[ACTION ITEM]
Gather all lines in the entries that include the word "Task".

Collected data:
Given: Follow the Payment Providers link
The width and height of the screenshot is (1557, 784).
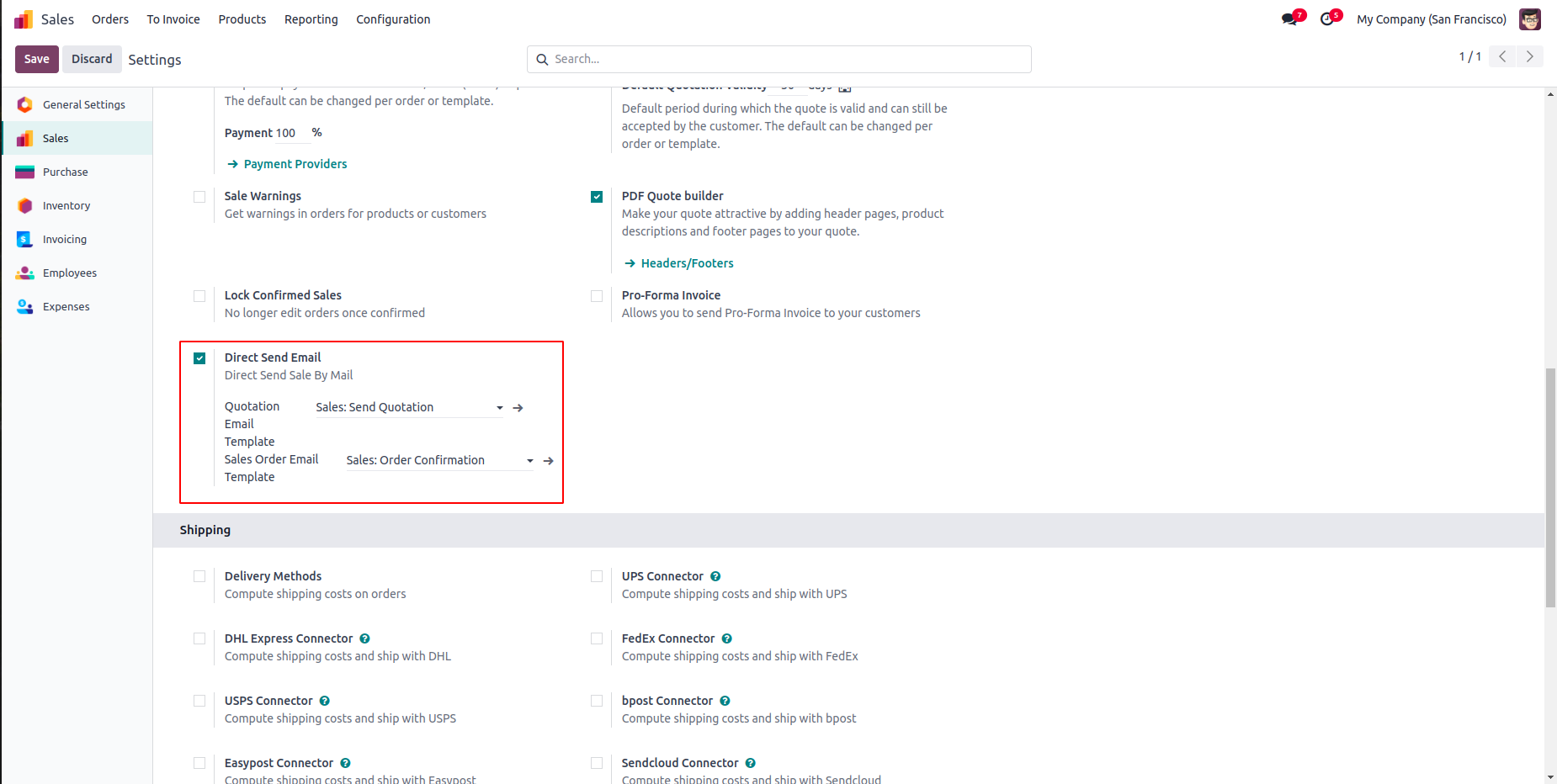Looking at the screenshot, I should (x=295, y=164).
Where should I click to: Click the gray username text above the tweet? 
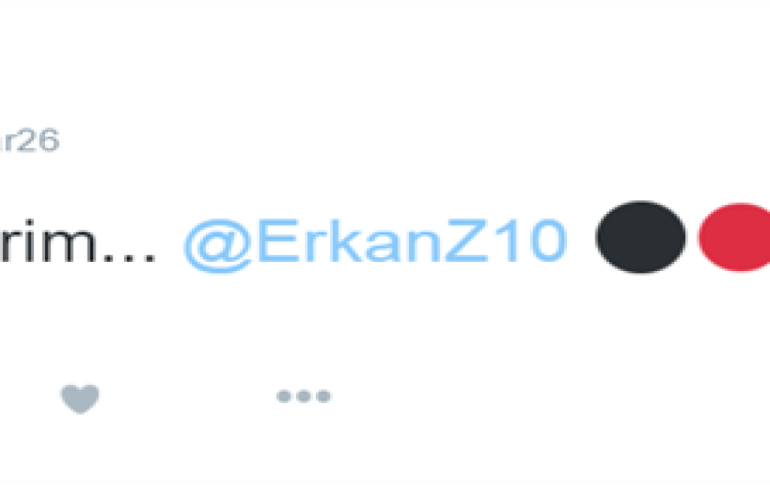point(29,140)
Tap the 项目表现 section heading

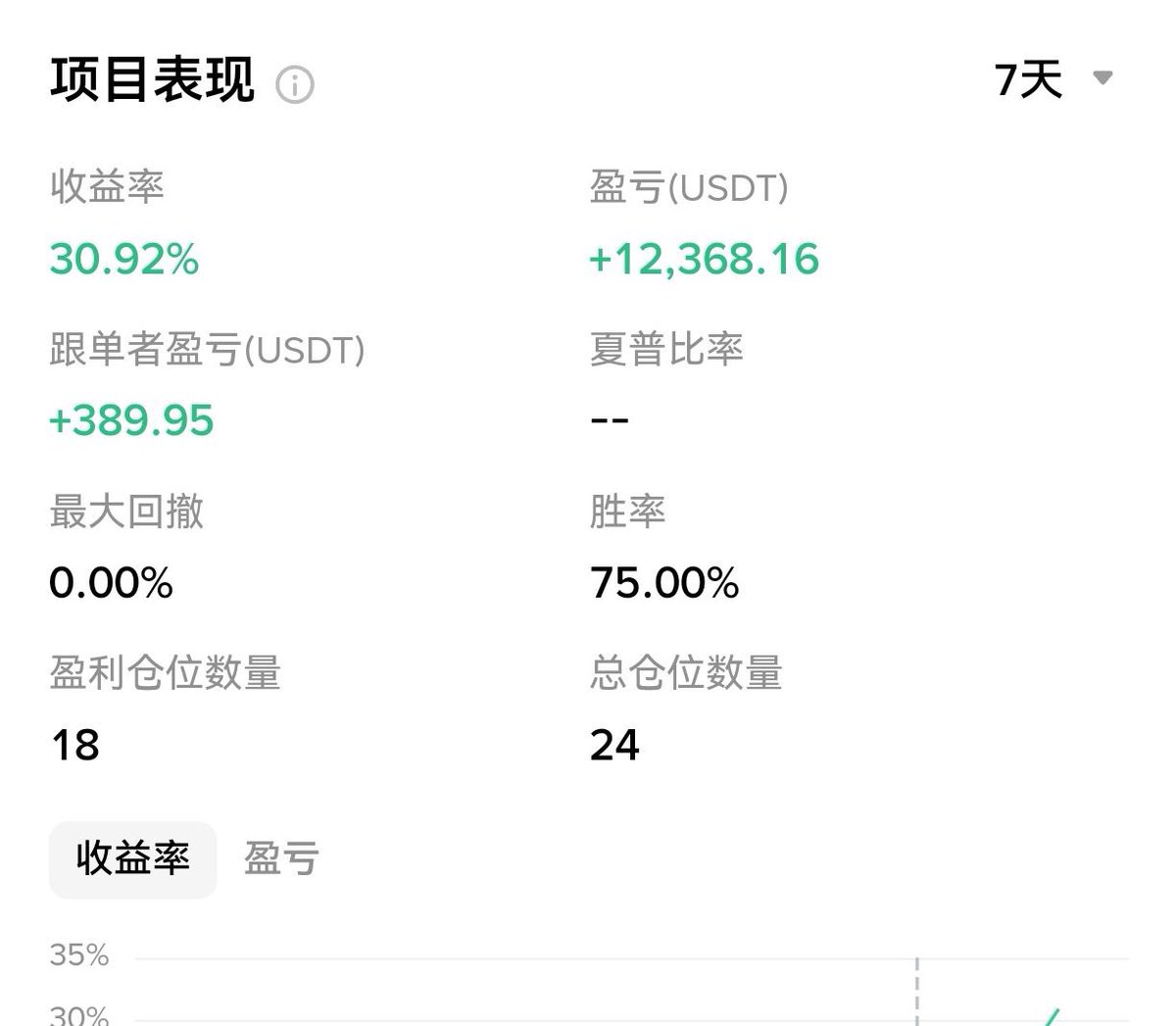152,79
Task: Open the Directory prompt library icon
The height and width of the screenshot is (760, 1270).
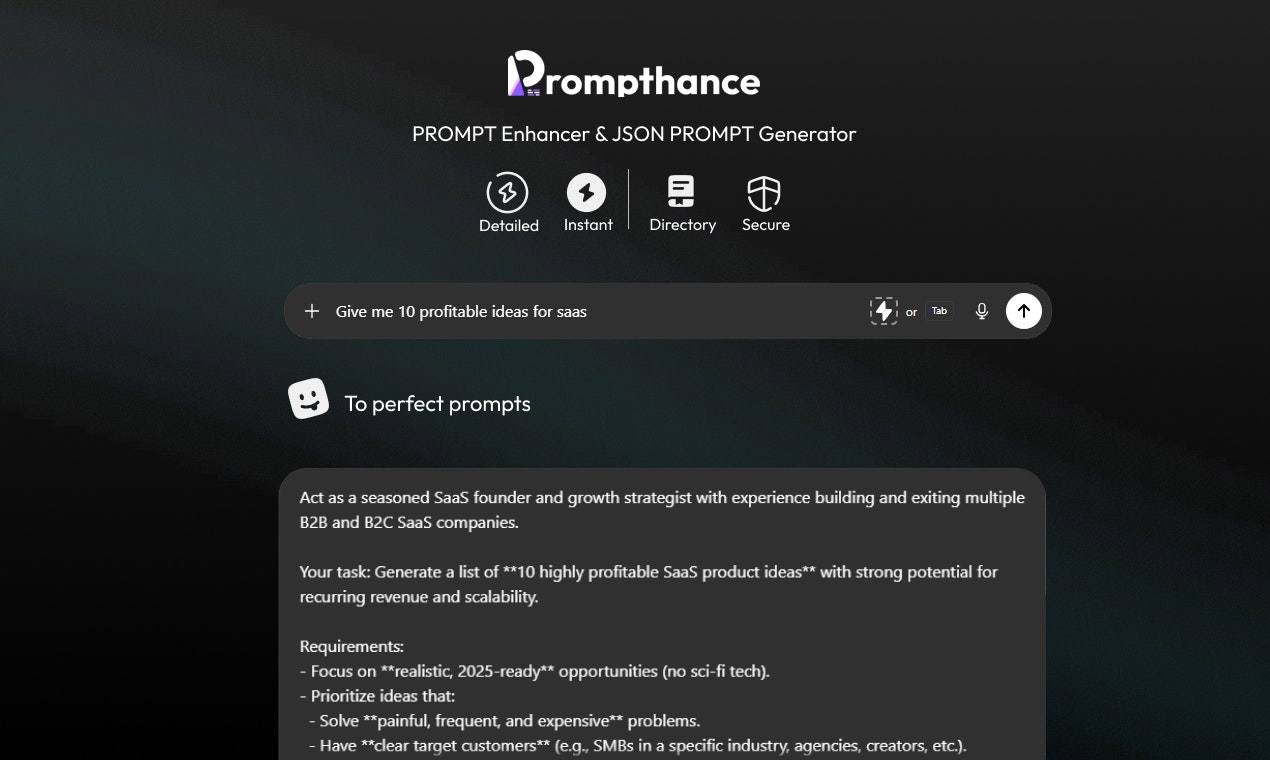Action: pos(682,191)
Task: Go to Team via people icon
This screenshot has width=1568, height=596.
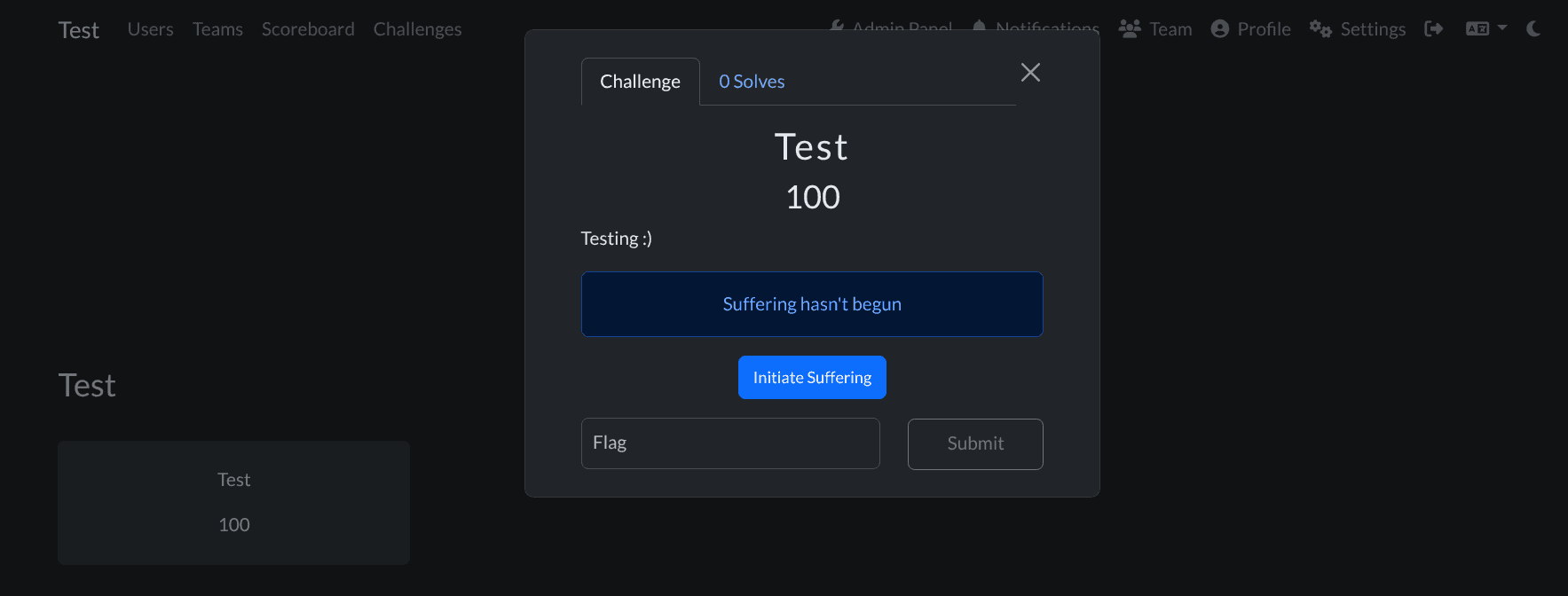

[REPLY]
Task: Open the Directory prompt library icon
Task: Go to Team via people icon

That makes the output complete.